Building with the Soekris dam1121
I'm sure the dam1021 has very good regulation and the differences might not even be audible. That being said some of the Salas regulators are known as the best for a reason.
Søren's Audiophile line is doing well and has very good measurements from what I have seen. The DIY dam1021 line is a very good all in one solution which is easy to build for any DIY'er.
Sadly I'm not sure the OEM dam1121 is doing as well. It's just too cost prohibitive especially stateside. For a fully balanced build it would cost $569 for the .02% version and $804.48 for the .01% + international shipping + 6 power supplies. Honestly I think Søren would be surprised how well a DIY line dam1121 with op-amp balanced outputs would sell.
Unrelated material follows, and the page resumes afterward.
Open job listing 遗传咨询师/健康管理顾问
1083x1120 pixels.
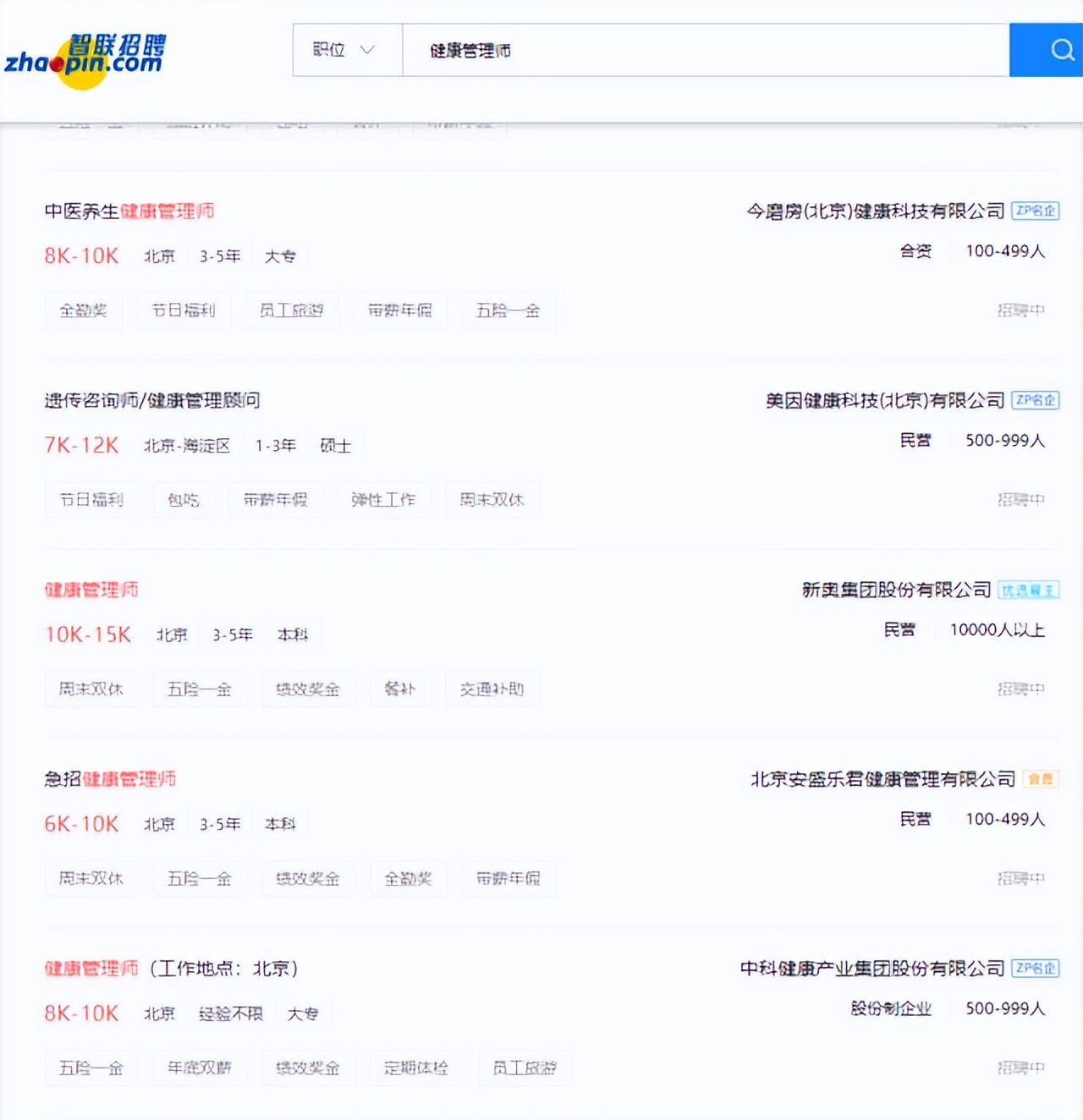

Added bonus if it has analog control too (but not necessary).
I have rev. 2 board that has 2 opamps per channel, so I remove both, right? Salas PSU is waiting for better days, don't have enough time to try it.
So, if I remove both opamps, how much voltage is enough just for raw outputs?
Regards
theres a 5v and -5v reg on there pre regulation for v-ref
just look up their data sheet for the minimum voltage its probably around +/-7v
mine runs with +/- 3.3v and 1.2v as ive replaced all onboard regulation and removed or replaced most caps
I use 2 x DIYINHK LT3042 baords with a dual-mono DAM1021 and 12V secondaries to keep temps in check. (A regulator board for each DAM...)
Someone on a Dutch forum said in August that Soekris is working on a native board for the Raspberry Pi.
What have you heard about this, is there any truth to this?
I am planning a Rasptouch enclosure and am thinking of either a SPDIF out (digione) or a version with an internal DAC board so RCA out. [The sigmadeltas that are standard with Rasptouch have no charm for me, too much 'presence'/slight accentuation of the mids, too dynamic.]
What have you heard about this, is there any truth to this?
I am planning a Rasptouch enclosure and am thinking of either a SPDIF out (digione) or a version with an internal DAC board so RCA out. [The sigmadeltas that are standard with Rasptouch have no charm for me, too much 'presence'/slight accentuation of the mids, too dynamic.]
- One option is R2R. And if Soekris has such a board with its standard isolation, reclocking, buffering I would be very happy.
- I like the neutral to soft/slightly laid back sound of PCM1704 (my board broke down )
triode_al, see post #6397: http://www.diyaudio.com/forums/vend...magnitude-24-bit-384-khz-640.html#post5059536
Would also be very interested in seeing it implemented to get bit-exactness at some volume steps.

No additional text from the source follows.